> [EXERCISE AIM] Starting at the top of the records, output every line through the one that contains "Task: Click the H4 DIGISTOCH reading 0.295", keeping each exactly as it appears.

Saved entries
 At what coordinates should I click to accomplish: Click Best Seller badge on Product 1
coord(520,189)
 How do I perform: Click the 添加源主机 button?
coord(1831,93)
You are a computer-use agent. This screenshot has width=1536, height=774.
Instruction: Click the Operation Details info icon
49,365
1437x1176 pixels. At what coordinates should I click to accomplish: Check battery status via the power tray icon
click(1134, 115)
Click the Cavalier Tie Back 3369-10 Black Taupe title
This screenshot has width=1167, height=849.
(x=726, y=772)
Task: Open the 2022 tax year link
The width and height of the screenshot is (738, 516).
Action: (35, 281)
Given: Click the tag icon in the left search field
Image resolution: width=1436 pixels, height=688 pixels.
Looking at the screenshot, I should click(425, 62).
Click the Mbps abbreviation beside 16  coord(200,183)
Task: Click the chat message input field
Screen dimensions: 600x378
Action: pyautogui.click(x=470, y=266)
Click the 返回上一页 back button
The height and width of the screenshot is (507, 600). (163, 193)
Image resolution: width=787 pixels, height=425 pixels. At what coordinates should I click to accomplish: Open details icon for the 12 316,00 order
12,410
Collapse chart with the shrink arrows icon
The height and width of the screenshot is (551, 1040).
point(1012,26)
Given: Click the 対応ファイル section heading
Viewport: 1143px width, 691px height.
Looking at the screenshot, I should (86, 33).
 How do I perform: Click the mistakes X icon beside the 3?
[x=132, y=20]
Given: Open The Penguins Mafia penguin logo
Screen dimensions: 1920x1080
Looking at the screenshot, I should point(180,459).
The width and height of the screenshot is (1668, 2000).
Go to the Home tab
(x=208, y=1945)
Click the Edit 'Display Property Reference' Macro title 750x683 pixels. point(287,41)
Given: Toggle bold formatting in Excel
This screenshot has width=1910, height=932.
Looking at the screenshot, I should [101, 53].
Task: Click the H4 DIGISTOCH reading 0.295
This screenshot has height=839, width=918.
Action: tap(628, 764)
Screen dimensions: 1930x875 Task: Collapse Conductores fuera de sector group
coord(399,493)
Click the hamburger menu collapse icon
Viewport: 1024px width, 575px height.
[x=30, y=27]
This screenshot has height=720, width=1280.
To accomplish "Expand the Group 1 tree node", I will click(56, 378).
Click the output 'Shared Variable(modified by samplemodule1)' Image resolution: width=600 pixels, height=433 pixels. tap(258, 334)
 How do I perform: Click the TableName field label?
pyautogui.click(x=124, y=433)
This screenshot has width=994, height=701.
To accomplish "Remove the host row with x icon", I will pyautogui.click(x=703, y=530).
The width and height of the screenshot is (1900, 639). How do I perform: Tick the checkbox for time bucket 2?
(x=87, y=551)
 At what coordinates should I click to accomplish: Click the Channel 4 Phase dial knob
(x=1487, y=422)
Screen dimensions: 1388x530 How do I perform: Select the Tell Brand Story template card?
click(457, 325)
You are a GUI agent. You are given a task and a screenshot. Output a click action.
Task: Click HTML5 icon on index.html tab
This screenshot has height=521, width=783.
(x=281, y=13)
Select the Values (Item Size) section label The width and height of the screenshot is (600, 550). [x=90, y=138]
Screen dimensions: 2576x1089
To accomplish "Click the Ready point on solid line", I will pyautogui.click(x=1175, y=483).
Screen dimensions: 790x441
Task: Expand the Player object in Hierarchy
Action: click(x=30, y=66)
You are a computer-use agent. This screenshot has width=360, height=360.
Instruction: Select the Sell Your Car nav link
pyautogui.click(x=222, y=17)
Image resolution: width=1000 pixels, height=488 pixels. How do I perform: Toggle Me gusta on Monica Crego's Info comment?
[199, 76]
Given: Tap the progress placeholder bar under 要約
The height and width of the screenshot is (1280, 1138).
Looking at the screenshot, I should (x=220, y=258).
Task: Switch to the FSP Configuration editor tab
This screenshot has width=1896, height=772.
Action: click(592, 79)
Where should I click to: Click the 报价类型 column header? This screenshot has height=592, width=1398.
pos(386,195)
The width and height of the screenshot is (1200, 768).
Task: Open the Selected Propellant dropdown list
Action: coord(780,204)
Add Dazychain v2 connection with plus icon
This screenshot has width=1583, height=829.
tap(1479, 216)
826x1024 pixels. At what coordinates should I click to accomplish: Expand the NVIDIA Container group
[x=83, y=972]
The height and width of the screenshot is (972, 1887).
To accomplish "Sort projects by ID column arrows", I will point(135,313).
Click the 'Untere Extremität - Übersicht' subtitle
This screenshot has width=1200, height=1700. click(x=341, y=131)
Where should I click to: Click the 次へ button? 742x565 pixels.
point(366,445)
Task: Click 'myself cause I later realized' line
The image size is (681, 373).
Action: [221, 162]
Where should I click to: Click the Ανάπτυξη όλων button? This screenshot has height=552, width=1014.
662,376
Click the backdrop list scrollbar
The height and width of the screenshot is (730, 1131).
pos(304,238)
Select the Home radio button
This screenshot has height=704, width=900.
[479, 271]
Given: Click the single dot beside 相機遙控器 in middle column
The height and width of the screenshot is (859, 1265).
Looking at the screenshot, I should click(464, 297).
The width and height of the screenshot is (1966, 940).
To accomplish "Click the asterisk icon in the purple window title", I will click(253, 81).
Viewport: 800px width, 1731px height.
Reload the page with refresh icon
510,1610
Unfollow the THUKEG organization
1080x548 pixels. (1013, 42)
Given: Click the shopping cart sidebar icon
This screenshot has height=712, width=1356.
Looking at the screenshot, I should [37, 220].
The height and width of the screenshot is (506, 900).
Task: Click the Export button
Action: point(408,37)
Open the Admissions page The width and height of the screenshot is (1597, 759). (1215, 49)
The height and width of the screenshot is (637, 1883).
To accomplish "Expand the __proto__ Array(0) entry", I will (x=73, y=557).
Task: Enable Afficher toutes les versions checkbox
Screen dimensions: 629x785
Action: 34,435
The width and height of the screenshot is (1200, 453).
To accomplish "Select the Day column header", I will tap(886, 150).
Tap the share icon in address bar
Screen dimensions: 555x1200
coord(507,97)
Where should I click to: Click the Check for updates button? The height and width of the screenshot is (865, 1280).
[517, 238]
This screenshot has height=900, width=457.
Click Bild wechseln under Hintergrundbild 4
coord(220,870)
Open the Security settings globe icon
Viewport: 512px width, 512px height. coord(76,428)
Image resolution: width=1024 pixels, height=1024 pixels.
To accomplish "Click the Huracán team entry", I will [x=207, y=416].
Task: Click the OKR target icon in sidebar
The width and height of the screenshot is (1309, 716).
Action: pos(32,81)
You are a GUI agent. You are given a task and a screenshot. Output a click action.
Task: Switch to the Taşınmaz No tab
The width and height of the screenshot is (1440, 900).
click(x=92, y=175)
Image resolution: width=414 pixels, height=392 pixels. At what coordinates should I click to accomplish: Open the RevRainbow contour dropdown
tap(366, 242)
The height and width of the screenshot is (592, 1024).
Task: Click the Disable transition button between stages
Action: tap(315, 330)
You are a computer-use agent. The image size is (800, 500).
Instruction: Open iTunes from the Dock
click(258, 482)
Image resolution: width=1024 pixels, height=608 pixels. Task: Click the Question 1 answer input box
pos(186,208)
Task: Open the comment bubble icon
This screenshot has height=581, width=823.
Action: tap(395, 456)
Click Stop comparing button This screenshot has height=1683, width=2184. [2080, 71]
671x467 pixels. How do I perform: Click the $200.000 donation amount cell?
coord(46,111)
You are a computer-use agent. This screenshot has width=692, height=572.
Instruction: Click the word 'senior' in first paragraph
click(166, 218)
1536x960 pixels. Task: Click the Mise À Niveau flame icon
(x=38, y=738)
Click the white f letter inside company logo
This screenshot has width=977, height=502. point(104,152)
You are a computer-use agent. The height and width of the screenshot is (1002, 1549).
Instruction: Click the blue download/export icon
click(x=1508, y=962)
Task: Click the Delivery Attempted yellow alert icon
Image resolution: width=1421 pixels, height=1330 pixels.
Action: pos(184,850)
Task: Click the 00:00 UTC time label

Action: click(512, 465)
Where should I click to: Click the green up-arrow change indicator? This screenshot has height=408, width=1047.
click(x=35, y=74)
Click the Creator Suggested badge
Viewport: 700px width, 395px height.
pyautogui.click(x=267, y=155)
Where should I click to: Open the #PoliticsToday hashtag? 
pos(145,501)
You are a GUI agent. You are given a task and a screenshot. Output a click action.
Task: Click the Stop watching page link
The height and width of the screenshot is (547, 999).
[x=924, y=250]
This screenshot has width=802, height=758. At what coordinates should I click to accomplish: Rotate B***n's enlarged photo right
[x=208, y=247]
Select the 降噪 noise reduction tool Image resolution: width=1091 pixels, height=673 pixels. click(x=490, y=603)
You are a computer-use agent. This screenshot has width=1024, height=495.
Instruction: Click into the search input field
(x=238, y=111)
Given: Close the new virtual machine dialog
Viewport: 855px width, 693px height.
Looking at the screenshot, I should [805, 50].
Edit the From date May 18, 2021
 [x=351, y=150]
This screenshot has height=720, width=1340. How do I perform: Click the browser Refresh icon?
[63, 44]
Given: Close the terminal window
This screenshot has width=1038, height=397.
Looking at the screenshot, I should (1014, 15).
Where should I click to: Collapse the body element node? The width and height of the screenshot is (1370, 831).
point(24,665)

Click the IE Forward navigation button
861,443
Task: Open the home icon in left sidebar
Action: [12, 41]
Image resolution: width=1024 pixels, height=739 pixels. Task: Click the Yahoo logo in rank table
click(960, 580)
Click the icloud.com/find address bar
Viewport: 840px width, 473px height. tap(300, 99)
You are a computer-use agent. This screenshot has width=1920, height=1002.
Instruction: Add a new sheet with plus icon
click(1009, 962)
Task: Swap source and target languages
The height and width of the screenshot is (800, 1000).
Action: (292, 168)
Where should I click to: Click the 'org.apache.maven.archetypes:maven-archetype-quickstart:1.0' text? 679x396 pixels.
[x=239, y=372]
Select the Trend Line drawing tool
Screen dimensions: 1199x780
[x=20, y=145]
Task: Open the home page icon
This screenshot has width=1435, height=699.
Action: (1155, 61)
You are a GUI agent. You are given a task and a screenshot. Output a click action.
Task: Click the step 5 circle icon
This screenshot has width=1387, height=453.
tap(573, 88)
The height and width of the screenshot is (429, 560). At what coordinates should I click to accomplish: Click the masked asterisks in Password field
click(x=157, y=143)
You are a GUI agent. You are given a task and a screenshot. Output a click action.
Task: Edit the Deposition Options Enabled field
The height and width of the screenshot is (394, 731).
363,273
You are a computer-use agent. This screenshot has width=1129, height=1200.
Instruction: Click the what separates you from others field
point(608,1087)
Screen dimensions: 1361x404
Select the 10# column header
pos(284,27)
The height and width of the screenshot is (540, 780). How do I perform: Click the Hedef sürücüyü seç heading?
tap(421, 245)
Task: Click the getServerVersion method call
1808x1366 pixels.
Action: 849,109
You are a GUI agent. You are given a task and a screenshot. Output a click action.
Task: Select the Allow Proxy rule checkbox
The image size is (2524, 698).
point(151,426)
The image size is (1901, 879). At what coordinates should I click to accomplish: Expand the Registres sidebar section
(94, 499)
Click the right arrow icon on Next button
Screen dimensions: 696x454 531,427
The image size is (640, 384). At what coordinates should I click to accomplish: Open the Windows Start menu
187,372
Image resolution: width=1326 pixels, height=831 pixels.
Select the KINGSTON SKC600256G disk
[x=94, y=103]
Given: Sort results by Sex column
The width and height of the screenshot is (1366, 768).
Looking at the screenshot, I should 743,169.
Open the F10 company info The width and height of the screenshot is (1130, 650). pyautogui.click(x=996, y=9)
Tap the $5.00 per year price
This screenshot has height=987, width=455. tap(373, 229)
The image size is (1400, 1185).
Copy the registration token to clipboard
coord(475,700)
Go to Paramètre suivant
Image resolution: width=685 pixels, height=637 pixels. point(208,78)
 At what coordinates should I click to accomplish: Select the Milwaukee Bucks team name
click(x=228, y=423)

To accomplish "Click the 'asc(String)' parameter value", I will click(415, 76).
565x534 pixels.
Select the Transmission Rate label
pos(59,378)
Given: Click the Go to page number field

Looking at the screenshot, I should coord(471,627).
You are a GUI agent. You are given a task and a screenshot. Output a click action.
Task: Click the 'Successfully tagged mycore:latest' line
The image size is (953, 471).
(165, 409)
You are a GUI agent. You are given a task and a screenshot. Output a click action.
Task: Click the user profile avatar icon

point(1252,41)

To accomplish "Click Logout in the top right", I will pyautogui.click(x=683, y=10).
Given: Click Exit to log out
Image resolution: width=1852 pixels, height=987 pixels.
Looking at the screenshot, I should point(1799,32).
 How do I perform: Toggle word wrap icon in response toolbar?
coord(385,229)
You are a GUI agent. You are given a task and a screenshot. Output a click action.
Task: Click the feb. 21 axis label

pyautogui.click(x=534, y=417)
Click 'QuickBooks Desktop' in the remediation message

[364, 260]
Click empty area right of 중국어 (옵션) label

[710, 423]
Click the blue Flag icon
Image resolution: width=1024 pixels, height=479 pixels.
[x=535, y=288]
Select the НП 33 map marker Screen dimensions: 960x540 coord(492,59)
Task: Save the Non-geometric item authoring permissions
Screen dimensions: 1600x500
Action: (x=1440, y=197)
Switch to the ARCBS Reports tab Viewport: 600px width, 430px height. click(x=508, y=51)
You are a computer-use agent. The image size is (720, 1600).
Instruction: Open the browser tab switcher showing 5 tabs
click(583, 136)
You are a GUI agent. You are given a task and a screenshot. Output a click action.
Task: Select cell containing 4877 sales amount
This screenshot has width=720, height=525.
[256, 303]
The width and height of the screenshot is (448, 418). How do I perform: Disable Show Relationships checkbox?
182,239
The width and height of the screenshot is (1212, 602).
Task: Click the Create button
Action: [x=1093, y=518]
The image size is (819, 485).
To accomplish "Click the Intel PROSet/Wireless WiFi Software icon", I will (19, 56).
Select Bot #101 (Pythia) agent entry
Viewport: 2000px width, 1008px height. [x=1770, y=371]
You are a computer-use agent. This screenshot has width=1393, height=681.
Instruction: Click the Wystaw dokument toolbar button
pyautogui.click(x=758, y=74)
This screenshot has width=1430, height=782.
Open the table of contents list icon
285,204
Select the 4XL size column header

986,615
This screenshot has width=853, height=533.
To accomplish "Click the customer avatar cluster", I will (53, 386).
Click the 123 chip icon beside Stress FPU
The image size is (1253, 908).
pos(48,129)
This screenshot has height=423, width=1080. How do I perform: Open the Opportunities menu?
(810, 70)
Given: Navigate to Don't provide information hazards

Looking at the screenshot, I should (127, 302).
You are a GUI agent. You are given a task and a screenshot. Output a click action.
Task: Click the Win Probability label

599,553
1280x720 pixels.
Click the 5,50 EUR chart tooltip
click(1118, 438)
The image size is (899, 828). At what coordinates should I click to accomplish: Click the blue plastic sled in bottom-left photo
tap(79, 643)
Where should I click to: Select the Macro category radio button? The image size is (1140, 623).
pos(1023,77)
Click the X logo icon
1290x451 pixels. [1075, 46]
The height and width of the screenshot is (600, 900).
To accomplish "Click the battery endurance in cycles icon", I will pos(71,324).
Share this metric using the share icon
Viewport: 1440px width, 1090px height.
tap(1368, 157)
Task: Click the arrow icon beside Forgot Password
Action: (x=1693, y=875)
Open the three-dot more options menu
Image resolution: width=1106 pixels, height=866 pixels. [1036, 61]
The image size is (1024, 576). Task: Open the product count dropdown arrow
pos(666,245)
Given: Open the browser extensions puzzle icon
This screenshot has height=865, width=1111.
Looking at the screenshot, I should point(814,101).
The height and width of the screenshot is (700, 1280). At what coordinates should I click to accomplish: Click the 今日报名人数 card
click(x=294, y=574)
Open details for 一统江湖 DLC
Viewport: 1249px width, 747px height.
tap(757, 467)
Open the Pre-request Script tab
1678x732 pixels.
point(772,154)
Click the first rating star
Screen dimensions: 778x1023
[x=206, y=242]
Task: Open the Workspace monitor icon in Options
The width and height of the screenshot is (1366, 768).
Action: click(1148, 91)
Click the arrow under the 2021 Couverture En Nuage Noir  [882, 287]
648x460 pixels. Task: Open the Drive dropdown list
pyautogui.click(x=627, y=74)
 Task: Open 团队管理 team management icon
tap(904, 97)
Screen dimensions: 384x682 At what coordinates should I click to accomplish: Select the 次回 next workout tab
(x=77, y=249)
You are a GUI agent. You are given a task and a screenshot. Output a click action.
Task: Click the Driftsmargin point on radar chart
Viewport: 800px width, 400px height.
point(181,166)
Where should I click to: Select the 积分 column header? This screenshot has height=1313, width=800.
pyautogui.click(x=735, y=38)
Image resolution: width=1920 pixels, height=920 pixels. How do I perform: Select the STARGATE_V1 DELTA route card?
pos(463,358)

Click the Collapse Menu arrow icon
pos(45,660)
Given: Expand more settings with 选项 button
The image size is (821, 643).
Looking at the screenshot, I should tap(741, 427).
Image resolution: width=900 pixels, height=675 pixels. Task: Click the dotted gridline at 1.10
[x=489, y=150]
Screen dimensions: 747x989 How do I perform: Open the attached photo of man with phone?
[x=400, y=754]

> [FINISHED EXERCISE]
 At what coordinates should I click to accomplish: Click Best Seller badge on Product 1
coord(520,189)
 How do I perform: Click the 添加源主机 button?
coord(1831,93)
You are a computer-use agent. This screenshot has width=1536, height=774.
Instruction: Click the Operation Details info icon
49,365
1437x1176 pixels. At what coordinates should I click to accomplish: Check battery status via the power tray icon
click(1134, 115)
Click the Cavalier Tie Back 3369-10 Black Taupe title
This screenshot has width=1167, height=849.
(x=726, y=772)
Task: Open the 2022 tax year link
The width and height of the screenshot is (738, 516).
Action: (35, 281)
Given: Click the tag icon in the left search field
Image resolution: width=1436 pixels, height=688 pixels.
Looking at the screenshot, I should click(425, 62).
Click the Mbps abbreviation beside 16  coord(200,183)
Task: Click the chat message input field
Screen dimensions: 600x378
Action: pyautogui.click(x=470, y=266)
Click the 返回上一页 back button
The height and width of the screenshot is (507, 600). (163, 193)
Image resolution: width=787 pixels, height=425 pixels. At what coordinates should I click to accomplish: Open details icon for the 12 316,00 order
12,410
Collapse chart with the shrink arrows icon
The height and width of the screenshot is (551, 1040).
point(1012,26)
Given: Click the 対応ファイル section heading
Viewport: 1143px width, 691px height.
Looking at the screenshot, I should (86, 33).
 How do I perform: Click the mistakes X icon beside the 3?
[x=132, y=20]
Given: Open The Penguins Mafia penguin logo
Screen dimensions: 1920x1080
Looking at the screenshot, I should point(180,459).
The width and height of the screenshot is (1668, 2000).
Go to the Home tab
(x=208, y=1945)
Click the Edit 'Display Property Reference' Macro title 750x683 pixels. point(287,41)
Given: Toggle bold formatting in Excel
This screenshot has width=1910, height=932.
Looking at the screenshot, I should [101, 53].
Task: Click the H4 DIGISTOCH reading 0.295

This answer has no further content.